Prompt =>
This task calls for copying every line in the data below that contains the word "Select".

Records to process =>
┌────────

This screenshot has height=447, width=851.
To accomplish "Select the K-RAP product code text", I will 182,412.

└────────
┌────────

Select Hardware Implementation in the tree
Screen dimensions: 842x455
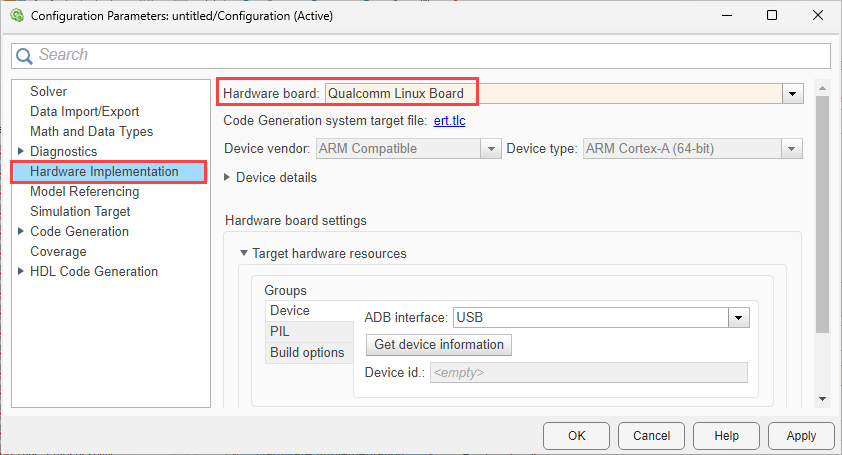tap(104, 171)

└────────

Output for this task =>
To accomplish "Select the K-RAP product code text", I will 182,412.
Select Hardware Implementation in the tree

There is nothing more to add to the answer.